▶ [Data rows]
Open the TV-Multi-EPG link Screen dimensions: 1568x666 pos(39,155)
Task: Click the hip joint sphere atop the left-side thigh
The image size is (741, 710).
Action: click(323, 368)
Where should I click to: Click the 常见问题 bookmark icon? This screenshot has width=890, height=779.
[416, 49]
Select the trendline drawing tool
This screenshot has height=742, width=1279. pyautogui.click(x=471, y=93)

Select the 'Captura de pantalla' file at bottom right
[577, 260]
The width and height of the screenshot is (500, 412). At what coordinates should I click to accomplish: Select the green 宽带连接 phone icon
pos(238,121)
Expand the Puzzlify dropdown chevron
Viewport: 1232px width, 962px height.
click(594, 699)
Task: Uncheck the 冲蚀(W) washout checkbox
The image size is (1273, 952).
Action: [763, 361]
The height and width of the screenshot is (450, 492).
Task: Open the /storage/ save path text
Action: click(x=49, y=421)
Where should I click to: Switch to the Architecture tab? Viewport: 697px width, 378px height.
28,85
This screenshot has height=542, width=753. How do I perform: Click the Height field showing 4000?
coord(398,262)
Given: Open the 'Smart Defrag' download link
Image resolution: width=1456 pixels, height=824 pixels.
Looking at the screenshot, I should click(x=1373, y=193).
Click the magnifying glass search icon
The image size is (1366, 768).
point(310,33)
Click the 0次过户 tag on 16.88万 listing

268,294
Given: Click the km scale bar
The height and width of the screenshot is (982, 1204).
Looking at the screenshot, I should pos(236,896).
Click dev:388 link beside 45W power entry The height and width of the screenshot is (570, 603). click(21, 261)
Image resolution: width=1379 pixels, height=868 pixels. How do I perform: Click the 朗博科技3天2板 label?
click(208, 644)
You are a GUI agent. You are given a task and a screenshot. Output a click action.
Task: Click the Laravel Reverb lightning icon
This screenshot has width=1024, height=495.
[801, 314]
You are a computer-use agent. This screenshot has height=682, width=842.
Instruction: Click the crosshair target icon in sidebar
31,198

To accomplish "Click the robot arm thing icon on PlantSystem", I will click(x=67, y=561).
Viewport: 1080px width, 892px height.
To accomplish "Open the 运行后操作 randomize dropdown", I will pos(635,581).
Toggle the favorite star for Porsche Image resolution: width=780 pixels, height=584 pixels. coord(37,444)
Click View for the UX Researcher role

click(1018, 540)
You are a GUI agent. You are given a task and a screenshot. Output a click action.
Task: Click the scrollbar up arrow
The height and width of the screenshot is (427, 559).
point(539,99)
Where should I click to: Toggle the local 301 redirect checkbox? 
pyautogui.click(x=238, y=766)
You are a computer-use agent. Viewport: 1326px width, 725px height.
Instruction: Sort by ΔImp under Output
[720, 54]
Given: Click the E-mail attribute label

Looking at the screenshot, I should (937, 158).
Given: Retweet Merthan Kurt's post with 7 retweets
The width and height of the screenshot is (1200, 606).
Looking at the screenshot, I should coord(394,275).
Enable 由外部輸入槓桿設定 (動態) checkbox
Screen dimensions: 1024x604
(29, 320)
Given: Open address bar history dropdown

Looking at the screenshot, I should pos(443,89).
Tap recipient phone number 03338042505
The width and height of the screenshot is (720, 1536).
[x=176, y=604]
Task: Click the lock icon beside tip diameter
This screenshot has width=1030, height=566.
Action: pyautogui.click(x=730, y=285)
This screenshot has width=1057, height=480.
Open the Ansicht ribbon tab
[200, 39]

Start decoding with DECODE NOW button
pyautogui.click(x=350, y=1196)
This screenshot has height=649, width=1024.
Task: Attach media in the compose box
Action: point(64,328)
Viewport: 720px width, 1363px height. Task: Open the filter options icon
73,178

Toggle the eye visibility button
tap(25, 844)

▶ [Challenge] Which of the rows above contain the word "button"? Copy each of those rows out in full.

▶ [Result of the task]
Start decoding with DECODE NOW button
Toggle the eye visibility button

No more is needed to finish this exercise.